◆ Extrait de page

——————

« L’écriture était l’organisation la plus productive de ma nature »
Franz Kafka à Prague: sa statue et son buste
Franz Kafka, l’homme qui écrivait pour lui. Si son nom est aujourd’hui reconnu, on le doit à son ami Max Brod qui n’a pas respecté ses dernières volontés de détruire ce qui n’avait pas été édité -c’est-à-dire l'essentiel- et a publié en 1937 à Prague une biographie de son ami. [1]
Franz Kafka naît le 3 juillet 1883 à Prague, dans la Bohème qui appartient alors à l’Autriche-Hongrie. Sa situation familiale sera toujours très compliquée : aîné de quatre enfants, il est surtout l’unique garçon survivant de deux autres frères morts en bas âge. Sa mère, Julie Kafka Löwy, vient d’une famille aisée de Juifs allemands et son père Hermann Kafka d’origine plus modeste, mènera une vie difficile à son fils, reportant son ambition vers ce fils qui ne se hissera jamais à la hauteur des espérances paternelles. Il décrira leurs relations tumultueuses dans la « Lettre au père » qu’il ne lui enverra jamais.

——————

◆ Extraits de données
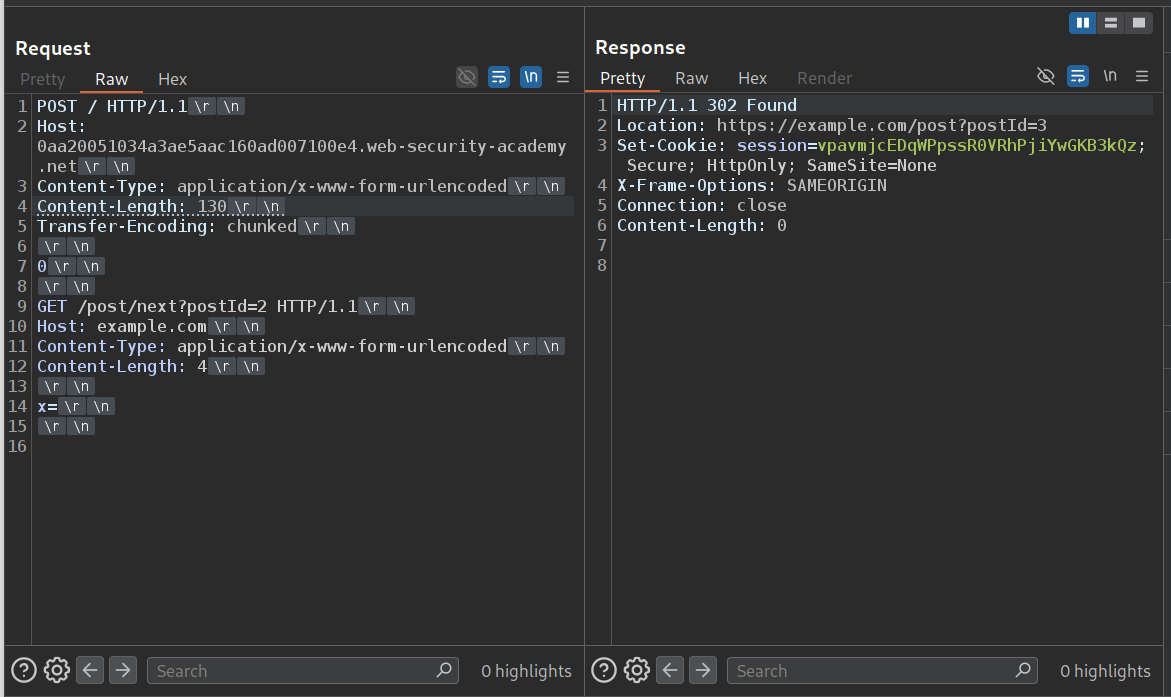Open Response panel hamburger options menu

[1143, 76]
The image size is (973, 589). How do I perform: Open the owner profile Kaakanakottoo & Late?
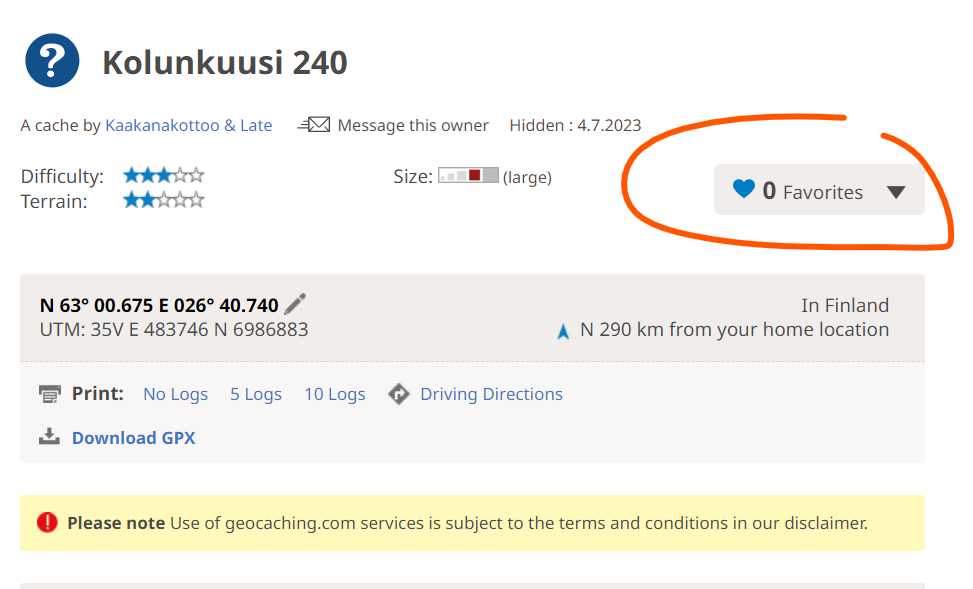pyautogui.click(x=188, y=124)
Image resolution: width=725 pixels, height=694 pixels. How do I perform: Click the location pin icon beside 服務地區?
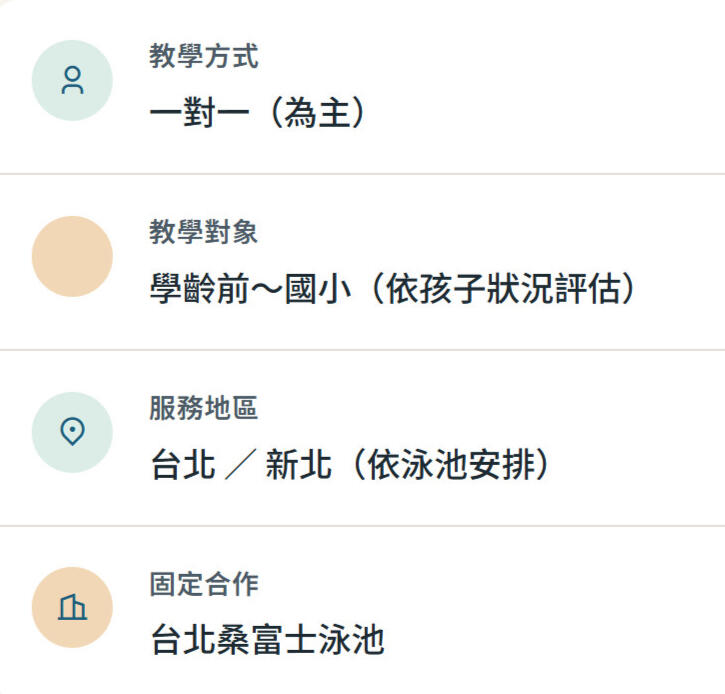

——————

◆ Votre travail
A) D’après l’extrait sur Kafka, en quelle année et dans quelle ville Max Brod a-t-il publié une biographie de son ami ?
B) Indiquez si chacune des affirmations suivantes concorde avec l’extrait sur Kafka, en citant les mots qui tranchent : (i) Kafka était l’aîné de quatre enfants ; (ii) la mère de Kafka venait d’une famille modeste ; (iii) Kafka a envoyé la « Lettre au père » à son père.
C) Poursuivez l’extrait sur Kafka à partir de sa dernière phrase.
Les enregistrements n’ont aucun lien avec l’extrait sur Kafka.

◆ Réponses
A) En 1937, à Prague.

B)
(i) Oui : « aîné de quatre enfants ».
(ii) Non : « vient d’une famille aisée de Juifs allemands ».
(iii) Non : « qu’il ne lui enverra jamais ».

C)
Franz Kafka est pourtant alors un jeune homme soumis, fréquentant à partir de 1893 le lycée d’État de langue allemande implanté dans la Vieille Ville de Prague puis, sur les instances de son père, des études de droit à l’université de la ville. Rejetant son père, violent et si différent de lui, il se tourne vers son oncle Siegfried Löwy, demi-frère de sa mère, médecin de campagne à Triesch, un homme d’une grande culture qui influence le jeune homme timide et inexpérimenté. Il termine ses études par un diplôme de docteur en droit et commence, sans grande conviction, une carrière juridique dans des sociétés d’assurance. Parallèlement, il commence à écrire son Journal, des textes autobiographiques sur l’univers bureaucratique qui l’inspirera plus tard et fréquente le Klub mladych d’inspiration socialiste.
Kafka et Prague : la maison natale u veze, la maison Minuta
Il aura toujours un rapport passionnel avec sa ville natale, où il est né dans la maison « U veze » (qui signifie « à la tour ») dans le quartier ancien, près de l’église Saint-Nicolas, écrivant dès 1902 à son ami Oscar Pollak : « Prague ne vous lâche pas. […]Il nous faudrait l’enflammer des deux côtés, à Vysehrad et à Hradcany, alors il serait possible de nous en débarrasser. »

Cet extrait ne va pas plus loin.